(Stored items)
____________

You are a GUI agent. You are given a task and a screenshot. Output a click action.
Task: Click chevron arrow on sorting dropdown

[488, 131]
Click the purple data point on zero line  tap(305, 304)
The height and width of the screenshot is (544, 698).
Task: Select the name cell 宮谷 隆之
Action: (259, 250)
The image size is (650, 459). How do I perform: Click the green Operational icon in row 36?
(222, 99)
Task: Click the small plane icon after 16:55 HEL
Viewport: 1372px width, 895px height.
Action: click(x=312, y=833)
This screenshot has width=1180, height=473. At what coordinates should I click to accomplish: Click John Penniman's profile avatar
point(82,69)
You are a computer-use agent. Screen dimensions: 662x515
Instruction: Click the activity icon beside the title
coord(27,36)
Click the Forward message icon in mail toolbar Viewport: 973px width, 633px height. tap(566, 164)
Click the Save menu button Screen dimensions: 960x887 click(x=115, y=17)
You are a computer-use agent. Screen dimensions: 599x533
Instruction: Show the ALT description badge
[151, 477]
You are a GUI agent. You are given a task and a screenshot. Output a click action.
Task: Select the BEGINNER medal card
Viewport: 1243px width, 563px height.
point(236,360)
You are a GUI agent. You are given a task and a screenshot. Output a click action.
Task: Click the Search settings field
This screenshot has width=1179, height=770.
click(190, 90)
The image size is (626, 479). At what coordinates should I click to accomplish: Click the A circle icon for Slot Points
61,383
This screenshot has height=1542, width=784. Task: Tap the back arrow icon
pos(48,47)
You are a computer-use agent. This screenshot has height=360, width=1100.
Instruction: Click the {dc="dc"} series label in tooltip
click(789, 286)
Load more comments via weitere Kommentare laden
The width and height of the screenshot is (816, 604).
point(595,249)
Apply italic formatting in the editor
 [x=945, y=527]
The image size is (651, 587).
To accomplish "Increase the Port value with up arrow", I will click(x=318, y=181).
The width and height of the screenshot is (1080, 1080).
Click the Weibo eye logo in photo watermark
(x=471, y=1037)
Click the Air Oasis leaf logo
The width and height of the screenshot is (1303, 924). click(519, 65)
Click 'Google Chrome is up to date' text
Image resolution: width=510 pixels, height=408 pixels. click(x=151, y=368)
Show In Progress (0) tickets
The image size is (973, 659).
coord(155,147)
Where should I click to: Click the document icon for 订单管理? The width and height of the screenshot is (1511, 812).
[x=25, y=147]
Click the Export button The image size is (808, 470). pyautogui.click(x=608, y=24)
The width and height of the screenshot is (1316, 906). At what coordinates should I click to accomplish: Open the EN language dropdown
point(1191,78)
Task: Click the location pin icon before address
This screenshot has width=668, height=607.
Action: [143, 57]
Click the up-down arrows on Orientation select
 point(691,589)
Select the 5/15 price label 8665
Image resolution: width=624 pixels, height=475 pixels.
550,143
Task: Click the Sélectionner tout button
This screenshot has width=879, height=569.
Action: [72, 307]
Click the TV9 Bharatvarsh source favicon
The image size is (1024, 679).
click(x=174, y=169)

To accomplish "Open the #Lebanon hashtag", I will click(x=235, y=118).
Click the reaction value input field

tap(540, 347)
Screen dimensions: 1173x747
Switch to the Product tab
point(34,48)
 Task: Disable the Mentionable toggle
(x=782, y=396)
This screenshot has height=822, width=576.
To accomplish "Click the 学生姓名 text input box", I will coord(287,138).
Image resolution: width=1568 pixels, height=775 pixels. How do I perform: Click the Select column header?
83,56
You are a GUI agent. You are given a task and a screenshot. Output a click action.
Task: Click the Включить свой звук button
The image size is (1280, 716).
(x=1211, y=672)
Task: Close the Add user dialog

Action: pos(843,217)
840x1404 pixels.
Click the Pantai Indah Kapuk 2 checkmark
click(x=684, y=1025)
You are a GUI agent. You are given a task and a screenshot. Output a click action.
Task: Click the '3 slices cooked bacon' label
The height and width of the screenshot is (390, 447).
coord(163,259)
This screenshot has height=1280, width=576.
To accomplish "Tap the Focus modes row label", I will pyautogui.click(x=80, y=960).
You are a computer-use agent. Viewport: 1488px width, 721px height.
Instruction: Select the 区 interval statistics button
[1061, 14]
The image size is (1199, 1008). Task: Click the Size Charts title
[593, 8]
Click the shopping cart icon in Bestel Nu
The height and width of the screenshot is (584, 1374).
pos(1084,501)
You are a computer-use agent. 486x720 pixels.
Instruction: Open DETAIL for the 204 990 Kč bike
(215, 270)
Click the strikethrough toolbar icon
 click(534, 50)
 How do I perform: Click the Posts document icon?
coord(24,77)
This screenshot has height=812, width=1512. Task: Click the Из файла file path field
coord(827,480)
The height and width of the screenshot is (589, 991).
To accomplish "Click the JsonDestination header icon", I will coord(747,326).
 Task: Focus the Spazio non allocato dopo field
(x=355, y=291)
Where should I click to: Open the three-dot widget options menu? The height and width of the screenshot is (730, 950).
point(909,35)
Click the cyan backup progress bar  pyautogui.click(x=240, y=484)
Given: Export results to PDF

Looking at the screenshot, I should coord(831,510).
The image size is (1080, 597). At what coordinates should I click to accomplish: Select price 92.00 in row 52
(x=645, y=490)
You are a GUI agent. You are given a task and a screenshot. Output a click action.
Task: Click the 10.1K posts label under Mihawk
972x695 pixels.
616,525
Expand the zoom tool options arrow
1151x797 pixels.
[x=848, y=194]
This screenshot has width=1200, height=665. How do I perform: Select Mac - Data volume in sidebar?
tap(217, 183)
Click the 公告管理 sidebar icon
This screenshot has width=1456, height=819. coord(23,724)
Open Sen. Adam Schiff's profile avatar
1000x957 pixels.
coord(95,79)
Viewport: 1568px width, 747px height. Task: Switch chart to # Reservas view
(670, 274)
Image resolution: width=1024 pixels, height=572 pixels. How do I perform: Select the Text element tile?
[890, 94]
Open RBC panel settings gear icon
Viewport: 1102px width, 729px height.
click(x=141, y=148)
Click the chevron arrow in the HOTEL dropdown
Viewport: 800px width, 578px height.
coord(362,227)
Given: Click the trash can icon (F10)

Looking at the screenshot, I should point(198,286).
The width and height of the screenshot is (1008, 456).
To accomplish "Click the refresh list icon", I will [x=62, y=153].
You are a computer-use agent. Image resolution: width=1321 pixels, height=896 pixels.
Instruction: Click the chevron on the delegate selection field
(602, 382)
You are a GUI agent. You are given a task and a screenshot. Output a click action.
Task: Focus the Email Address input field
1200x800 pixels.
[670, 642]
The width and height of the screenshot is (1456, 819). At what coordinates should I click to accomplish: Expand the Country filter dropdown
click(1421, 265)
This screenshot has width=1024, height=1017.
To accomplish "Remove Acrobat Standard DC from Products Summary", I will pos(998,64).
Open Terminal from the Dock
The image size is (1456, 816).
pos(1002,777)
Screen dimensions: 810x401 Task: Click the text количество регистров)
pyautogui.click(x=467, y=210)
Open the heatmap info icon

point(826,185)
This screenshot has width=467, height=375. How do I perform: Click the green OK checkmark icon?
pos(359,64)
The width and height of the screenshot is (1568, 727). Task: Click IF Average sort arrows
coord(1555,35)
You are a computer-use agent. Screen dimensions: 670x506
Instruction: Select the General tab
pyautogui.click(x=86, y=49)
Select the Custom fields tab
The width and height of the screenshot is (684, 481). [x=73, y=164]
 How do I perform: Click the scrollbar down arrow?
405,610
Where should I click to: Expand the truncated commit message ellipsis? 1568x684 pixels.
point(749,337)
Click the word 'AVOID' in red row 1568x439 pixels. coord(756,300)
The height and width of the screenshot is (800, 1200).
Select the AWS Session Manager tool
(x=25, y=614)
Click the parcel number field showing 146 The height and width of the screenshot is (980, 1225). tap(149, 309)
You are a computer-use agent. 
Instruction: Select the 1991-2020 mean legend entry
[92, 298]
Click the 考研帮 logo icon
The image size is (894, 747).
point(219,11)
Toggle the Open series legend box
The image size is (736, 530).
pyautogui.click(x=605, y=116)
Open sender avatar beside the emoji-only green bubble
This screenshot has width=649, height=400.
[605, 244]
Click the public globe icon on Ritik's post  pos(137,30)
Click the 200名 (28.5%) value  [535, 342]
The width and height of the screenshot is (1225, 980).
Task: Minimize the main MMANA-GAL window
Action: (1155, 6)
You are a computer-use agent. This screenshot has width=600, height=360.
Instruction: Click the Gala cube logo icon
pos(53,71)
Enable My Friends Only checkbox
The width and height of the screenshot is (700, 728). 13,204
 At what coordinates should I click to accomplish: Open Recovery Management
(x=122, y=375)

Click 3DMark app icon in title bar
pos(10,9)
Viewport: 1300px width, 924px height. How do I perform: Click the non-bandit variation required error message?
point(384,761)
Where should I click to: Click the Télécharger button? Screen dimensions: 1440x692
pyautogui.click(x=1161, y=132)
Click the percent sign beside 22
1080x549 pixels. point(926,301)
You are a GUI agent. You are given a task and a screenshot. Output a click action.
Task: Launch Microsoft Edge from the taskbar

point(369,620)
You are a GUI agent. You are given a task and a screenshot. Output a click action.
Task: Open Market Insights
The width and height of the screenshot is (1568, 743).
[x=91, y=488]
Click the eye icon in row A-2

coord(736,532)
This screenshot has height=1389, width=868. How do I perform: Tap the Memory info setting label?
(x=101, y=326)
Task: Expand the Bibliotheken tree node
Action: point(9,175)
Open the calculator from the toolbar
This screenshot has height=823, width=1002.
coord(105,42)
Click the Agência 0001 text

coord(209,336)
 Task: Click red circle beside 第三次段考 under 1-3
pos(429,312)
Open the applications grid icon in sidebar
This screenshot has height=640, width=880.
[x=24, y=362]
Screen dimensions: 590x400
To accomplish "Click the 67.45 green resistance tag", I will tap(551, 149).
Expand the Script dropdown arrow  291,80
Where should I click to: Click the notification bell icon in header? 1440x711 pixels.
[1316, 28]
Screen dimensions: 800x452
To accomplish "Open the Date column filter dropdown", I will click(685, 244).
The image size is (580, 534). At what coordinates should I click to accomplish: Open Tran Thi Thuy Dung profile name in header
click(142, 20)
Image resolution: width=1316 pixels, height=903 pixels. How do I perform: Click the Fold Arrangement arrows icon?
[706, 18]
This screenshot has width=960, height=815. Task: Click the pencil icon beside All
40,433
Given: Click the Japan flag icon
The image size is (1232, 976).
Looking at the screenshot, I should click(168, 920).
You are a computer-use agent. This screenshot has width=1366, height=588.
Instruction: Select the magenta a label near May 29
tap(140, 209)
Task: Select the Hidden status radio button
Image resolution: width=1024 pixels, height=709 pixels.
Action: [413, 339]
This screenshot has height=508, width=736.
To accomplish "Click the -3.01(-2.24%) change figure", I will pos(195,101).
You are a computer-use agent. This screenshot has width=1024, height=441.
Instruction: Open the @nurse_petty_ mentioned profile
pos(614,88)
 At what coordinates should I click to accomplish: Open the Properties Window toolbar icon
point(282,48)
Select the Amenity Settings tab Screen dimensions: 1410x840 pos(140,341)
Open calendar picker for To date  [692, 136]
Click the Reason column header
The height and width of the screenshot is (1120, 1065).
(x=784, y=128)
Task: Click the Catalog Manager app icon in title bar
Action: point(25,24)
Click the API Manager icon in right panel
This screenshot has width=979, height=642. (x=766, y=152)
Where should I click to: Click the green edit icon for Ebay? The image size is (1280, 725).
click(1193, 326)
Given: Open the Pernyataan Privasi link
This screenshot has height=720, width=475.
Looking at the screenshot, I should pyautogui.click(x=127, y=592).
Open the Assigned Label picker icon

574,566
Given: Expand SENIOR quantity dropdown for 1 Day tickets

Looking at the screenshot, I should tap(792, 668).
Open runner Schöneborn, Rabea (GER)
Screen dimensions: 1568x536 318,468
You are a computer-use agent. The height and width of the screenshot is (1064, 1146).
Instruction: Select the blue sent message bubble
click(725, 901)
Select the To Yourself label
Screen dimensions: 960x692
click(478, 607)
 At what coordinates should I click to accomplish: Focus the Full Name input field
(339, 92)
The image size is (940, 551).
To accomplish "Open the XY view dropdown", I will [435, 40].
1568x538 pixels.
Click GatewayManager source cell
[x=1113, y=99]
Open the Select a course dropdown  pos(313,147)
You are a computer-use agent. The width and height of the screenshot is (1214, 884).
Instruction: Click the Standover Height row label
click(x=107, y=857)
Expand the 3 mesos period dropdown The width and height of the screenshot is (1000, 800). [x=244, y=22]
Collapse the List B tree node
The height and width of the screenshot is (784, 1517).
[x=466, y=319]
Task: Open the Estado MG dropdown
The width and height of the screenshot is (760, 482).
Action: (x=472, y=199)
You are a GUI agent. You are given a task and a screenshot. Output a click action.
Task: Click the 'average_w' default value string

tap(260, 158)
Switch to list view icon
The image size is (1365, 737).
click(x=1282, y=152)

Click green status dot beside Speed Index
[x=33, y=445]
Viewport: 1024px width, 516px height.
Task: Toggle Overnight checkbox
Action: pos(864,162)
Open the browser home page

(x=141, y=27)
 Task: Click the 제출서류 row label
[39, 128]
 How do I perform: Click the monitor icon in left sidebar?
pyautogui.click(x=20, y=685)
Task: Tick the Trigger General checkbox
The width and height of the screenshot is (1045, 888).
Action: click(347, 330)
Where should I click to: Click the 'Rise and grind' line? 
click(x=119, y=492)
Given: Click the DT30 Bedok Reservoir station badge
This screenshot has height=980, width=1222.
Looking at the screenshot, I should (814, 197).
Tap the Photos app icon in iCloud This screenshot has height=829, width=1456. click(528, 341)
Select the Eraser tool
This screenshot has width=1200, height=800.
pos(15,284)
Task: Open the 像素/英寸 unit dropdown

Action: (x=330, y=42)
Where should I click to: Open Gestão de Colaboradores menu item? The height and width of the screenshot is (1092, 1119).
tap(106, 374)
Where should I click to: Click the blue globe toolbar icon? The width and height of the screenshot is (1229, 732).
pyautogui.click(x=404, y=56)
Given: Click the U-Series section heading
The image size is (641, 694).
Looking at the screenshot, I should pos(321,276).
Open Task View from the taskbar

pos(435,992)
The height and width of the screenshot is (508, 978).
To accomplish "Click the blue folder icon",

____________

→ **EXERCISE BRIEF**
Using the entries above, give again exactly the lines from the line holding "Given: Open the Pernyataan Privasi link" through the line holding "Open the Select". Include both end lines and nothing else.

→ **FINISHED TASK**
Given: Open the Pernyataan Privasi link
This screenshot has height=720, width=475.
Looking at the screenshot, I should pyautogui.click(x=127, y=592).
Open the Assigned Label picker icon

574,566
Given: Expand SENIOR quantity dropdown for 1 Day tickets

Looking at the screenshot, I should tap(792, 668).
Open runner Schöneborn, Rabea (GER)
Screen dimensions: 1568x536 318,468
You are a computer-use agent. The height and width of the screenshot is (1064, 1146).
Instruction: Select the blue sent message bubble
click(725, 901)
Select the To Yourself label
Screen dimensions: 960x692
click(478, 607)
 At what coordinates should I click to accomplish: Focus the Full Name input field
(339, 92)
The image size is (940, 551).
To accomplish "Open the XY view dropdown", I will [435, 40].
1568x538 pixels.
Click GatewayManager source cell
[x=1113, y=99]
Open the Select a course dropdown  pos(313,147)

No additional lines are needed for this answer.